Atlas is probably the best agenda in the game, after AstroScript.

In CI, Agendas are a liability. In GRNDL, they’re… not? Not nearly so much. Half of your Agendas in Supermodernism threaten murder. The other half boost your economy.

Like, Rush and Glacier aren’t what to do! Those aren’t the only options! Build one scoring server that is solid. One. Three Ice deep, three different kinds if possible. They won’t run it too easily, if they do, you can handle it. Worst-case, Knight+Knight+Inside Job. Break them, replenish Ice.


Regarding the list posted – I’d take the Cleaners over Government Contracts, because it makes double-Scorched kill through one Plascrete and five cards. It’s a much better threat than slow econ trickle.


EDIT: Peekay, from my partner that plays GRNDL, HQ accesses/Emergency Shutdown is less of a worry. That might be a local meta call, but the reported experience is that HQ accesses are harder for non-Crims to deal with, and tend to be of less benefit. He’ll refuse to rez Ice until they’re doing something he cares about – risking an even chance of Agenda/Snare for HQ or R&D, but blocking an Account Siphon or Indexing.

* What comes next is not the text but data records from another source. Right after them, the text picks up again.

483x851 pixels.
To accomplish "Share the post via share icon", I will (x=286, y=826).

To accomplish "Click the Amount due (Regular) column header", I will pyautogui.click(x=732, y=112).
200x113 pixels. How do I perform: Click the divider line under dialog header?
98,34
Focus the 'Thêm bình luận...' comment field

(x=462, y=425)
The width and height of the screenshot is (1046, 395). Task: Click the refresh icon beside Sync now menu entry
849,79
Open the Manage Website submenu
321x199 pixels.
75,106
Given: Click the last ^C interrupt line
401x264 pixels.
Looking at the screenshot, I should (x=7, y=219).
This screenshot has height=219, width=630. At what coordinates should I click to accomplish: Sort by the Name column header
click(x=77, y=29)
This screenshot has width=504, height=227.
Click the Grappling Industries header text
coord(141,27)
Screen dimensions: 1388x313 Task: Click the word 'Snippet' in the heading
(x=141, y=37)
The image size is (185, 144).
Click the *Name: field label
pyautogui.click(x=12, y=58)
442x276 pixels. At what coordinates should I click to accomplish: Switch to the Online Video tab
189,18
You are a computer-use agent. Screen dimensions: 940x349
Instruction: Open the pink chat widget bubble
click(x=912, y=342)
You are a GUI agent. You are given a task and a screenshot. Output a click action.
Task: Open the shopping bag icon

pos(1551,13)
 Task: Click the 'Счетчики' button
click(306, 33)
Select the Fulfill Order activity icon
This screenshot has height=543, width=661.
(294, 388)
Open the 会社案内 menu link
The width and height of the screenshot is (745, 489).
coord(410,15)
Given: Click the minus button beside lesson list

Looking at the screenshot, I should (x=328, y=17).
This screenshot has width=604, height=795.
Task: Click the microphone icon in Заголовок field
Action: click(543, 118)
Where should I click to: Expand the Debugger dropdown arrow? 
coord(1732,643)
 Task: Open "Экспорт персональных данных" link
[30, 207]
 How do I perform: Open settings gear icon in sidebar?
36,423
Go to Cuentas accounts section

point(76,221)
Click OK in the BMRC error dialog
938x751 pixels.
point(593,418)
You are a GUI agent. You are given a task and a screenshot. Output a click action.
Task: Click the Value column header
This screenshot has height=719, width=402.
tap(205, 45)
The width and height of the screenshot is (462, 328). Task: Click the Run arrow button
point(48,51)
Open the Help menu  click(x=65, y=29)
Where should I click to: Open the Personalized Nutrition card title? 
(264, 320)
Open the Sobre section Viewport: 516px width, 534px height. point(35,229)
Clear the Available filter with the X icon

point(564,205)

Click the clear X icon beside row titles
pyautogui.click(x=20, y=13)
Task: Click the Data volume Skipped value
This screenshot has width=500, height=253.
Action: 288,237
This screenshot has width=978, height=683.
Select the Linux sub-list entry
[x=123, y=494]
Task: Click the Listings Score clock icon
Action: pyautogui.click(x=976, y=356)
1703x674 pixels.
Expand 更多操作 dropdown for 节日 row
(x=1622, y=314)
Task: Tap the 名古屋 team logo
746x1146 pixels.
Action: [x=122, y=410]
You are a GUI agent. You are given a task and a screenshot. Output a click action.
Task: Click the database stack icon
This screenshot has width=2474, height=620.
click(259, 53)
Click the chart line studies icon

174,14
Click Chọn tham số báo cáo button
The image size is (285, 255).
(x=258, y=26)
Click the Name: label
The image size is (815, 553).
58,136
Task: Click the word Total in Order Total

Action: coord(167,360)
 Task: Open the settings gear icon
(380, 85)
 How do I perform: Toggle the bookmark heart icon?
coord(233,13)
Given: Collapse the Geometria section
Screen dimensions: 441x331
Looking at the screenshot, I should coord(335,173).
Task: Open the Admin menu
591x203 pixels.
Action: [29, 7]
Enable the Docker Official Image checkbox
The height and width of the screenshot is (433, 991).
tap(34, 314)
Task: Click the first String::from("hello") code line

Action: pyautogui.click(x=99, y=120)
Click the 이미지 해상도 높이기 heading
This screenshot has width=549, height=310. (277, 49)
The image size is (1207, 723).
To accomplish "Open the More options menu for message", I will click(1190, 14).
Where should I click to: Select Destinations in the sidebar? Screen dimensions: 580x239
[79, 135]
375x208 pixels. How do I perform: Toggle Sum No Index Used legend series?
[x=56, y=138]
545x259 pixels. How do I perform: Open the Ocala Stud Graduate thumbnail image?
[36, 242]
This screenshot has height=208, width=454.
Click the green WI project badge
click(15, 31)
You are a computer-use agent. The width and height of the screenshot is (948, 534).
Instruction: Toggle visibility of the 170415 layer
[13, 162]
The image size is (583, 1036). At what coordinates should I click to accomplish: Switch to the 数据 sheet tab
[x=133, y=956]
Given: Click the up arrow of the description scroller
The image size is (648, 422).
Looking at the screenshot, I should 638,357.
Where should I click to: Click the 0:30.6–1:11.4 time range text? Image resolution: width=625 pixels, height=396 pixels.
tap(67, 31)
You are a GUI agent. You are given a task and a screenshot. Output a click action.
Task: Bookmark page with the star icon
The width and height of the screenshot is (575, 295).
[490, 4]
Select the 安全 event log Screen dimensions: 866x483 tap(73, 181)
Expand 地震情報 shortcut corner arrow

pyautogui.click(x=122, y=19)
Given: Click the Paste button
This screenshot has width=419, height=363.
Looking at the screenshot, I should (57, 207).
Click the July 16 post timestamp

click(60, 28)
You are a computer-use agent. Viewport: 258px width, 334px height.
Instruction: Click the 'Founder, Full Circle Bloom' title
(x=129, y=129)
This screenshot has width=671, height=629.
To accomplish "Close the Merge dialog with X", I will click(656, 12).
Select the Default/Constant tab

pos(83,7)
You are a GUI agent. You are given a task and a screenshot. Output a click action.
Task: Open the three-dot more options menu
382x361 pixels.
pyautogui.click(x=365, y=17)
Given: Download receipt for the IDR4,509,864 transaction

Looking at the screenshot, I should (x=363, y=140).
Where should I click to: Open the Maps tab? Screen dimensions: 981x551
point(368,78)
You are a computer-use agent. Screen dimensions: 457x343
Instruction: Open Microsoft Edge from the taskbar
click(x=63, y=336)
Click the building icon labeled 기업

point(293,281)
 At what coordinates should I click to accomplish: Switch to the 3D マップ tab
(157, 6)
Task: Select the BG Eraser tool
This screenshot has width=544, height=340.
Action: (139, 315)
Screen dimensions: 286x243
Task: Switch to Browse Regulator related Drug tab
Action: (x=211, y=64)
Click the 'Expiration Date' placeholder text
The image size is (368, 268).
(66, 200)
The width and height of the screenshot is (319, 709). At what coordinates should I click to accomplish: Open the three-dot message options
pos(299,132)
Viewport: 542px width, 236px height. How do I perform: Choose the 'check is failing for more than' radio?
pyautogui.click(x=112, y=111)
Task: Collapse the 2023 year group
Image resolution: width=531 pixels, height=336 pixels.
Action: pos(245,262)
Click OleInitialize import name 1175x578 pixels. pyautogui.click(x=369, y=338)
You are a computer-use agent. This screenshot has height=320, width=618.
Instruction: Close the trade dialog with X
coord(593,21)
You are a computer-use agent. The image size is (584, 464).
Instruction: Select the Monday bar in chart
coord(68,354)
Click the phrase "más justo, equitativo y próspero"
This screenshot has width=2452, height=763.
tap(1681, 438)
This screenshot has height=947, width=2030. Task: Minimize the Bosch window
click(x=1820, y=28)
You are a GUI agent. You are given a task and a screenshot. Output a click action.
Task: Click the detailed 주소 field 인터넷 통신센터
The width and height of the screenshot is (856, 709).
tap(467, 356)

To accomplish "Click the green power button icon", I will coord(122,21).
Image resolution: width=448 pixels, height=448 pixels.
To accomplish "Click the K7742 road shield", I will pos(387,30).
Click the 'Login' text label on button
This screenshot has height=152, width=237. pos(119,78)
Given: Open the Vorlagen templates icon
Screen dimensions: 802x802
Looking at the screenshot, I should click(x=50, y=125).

Found the opposite experience interesting.

As hoobajoo said once (paraphrased): “I want a deck where I can show the list to my opponent before the game, tell them what I’m planning on, and they still can’t do anything to stop me.”

Flatline is not Plan A. Flatline is Plan B. Scoring Agendas is Plan A, because if they slow down enough to be safe, you win. If they don’t – Plan B!

And yeah, Atlas is amazing. If you have two Atlas counters (from one overscored, or from two separate ones), you win two turns after you hit 5 points, probably. Maaaybe three. That’s some pressure, right there.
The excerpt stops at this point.